The innocence that made our general society believe in goodness in the 1950's is gone, a mere memory that exists only in movies. No longer do we assume that people are doing things for a greater good. It's everyman for himself. It goes beyond the "me" generation, but may in fact be its orphan child. Self-centeredness affects how we live. Everything is gotten now. Everything must work out, no matter if it was not meant to be or if a person has not worked for it. Everything must be perfect, even though perfection is impossible. We do not give unless we get something material in return. And conflicts with others usually result in a total break off with someone, thus circumventing the complexities of understanding and compromise.

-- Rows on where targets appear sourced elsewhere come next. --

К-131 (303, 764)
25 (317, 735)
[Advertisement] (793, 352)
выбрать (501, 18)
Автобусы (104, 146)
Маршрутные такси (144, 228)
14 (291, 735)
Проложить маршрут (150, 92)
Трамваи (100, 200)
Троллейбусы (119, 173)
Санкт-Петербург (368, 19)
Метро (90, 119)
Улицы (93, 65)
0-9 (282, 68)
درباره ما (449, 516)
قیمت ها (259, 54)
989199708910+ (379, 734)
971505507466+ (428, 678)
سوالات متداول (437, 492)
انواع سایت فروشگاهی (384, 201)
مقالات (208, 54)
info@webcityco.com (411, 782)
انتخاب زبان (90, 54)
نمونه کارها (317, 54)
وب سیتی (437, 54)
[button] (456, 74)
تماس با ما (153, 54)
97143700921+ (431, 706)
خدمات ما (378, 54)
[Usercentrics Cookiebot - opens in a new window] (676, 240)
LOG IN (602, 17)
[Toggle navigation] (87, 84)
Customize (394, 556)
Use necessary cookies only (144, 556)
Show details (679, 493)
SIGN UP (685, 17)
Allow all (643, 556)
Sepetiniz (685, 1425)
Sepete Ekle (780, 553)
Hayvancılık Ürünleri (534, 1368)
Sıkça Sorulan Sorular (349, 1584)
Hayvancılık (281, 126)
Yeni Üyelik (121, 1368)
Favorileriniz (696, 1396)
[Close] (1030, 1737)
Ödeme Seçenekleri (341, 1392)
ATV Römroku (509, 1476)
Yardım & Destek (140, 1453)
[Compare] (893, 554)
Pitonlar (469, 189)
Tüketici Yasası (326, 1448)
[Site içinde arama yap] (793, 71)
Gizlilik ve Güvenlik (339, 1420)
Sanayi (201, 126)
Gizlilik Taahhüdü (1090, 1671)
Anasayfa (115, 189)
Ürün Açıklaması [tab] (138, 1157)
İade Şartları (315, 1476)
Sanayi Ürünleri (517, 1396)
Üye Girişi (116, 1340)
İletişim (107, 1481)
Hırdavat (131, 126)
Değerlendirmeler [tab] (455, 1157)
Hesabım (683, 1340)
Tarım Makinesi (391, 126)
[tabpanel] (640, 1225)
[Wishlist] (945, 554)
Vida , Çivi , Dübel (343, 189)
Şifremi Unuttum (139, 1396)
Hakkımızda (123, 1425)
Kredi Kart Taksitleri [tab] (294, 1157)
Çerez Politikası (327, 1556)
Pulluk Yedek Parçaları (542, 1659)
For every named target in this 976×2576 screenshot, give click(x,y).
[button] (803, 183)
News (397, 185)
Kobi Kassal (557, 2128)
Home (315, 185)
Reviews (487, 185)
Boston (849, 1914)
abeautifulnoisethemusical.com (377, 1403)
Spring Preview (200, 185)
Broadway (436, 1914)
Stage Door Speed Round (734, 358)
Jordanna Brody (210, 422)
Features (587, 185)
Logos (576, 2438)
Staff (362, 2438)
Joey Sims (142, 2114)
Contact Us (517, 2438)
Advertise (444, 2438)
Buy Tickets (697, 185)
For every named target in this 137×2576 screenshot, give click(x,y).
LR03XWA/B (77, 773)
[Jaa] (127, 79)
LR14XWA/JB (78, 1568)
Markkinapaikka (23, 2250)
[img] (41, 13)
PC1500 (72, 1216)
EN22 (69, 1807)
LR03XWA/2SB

This creates a rougher, cruder, less civilized and less humane world. Where a newly rich woman driving an SUV through Beverly Hills thinks nothing of flipping you off if you drive too slow, or a man swears in front of his kids when he has to stand in a line with everyone else. There are people who blame others for their misfortunes and think nothing of repeating it to everyone, or worse, taking a worthless case to court. And sadly, there are those who discount mental health help because of the stigma, electing to ignore a gnawing desperation inside, or rambling, erratic behavior. It can be a spiteful society where there seems to be no solutions except to lash out in a multitude of ways. And in the most extreme, taking a gun and shooting 33 people on a bucolic mountain campus in Virginia.
In 1989, Patrick Edward Purdy stood in back of a school yard in my hometown of Stockton and opened fire killing five children. He was mentally ill. He had the words freedom", "victory", and "Hezbollah" crudely scrawled onto his AK-47, and on his flak jacket, were "PLO", "Libya", and "death to the Great Satin" (sic). Like all the others, he took his own life. Clearly, we have not progressed. 18 years later, we have yet another psychotic gunman, an English major, who has reaped death and sorrow .
Why or how the intricacies of a civilized society eluded these murderers, we may never know. But it does seem that somewhere along the way, we've compromised ourselves for the "me-ness" that drives lives, that creates public policy that favors abstractions over human care, or creates business practices that negatively drain our personal lives.
The spiritual component of who we are --faith, hope and patience, that guides and helps us to not only choose good, but to help others get and stay on the same path is no longer center. The motto of Virginia Tech is "Invent The Future." Now more than ever, we need to do just that.